Generally, to delete a user an administrator must have the "Manage Membership" permission. However, users can delete themselves when they have the "Delete Themself" permission at the site level (note: by default this permission is not granted to registered users). When a user deletes themselves the following happens:
- All personal data is removed
- All of the content created by the user is reassigned (anonymized) to the "former member" user. The action is immediate and cannot be undone.

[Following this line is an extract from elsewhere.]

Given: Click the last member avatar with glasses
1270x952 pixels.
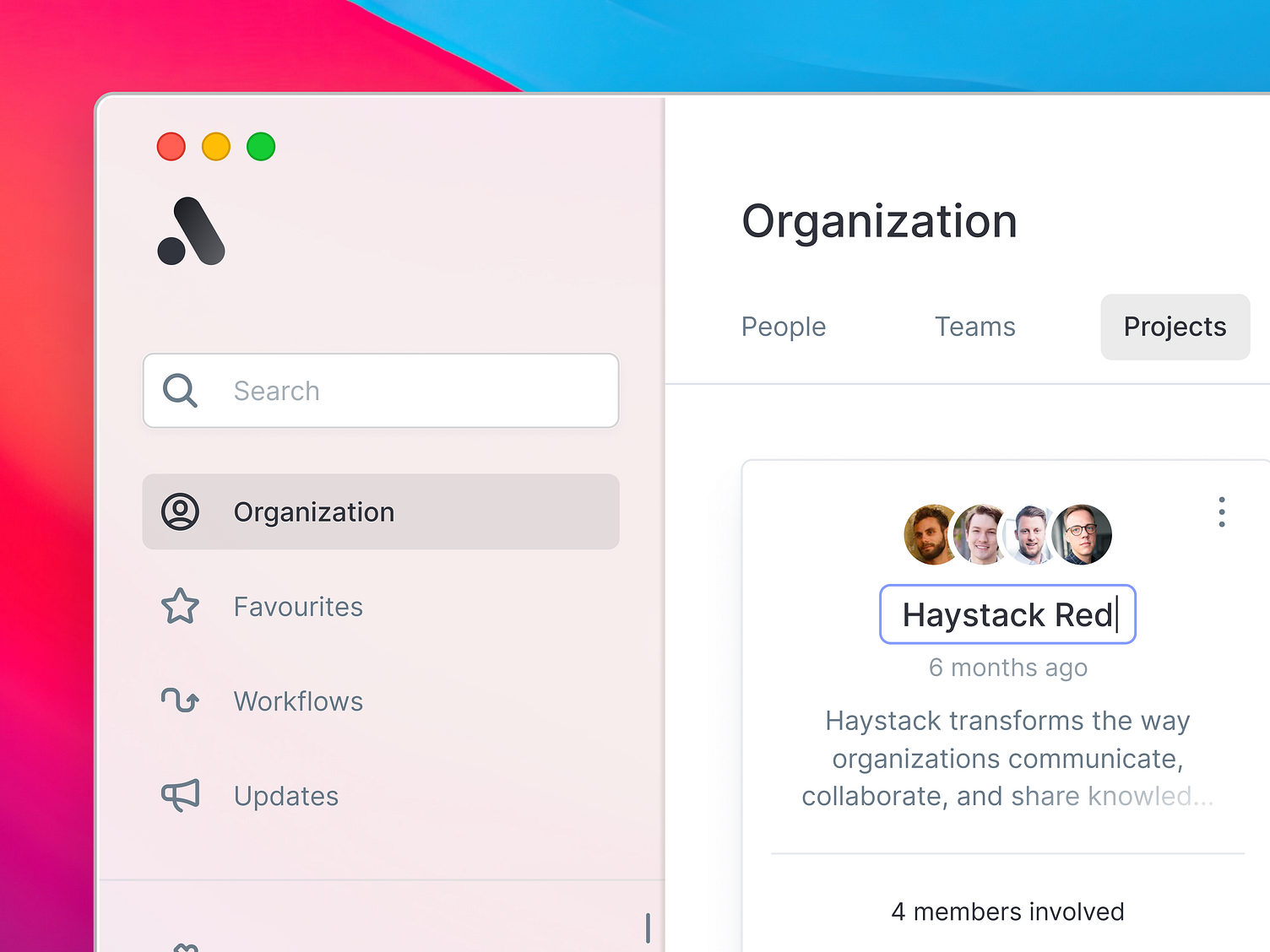Looking at the screenshot, I should (x=1082, y=534).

To grant users the ability to delete themselves:
- Identify the set of user (roles) that are allowed to delete themselves. Ex. 'Registered Users'
- Navigate to Administration > Membership > Roles. Select the role and click 'Edit'
- Select the 'Permissions' tab and check the 'Delete Themself' permission
- Click Save. Users are now able to delete themselves
The Settings widget on the user setting page exposes a "Delete account" option on the "Options" tab under "Account." This option can be hidden from the widget by modifying the widget's configuration for sites that handle self-deletion in a more coordinated way. When exposed, the user has the delete account option:
Clicking "Delete my account" opens the validation/warning modal:
The user must type "DELETE" and click "Delete my account" to cause the deletion to occur. Once completed, the user is logged out for the last time.
The enable this functionality:
- Confirm you have properly setup the required permission (above).
- Navigate the user settings page and edit the page.
- Click the configure option for the 'Settings' widget.
- Check the 'Show delete option' and publish the changes.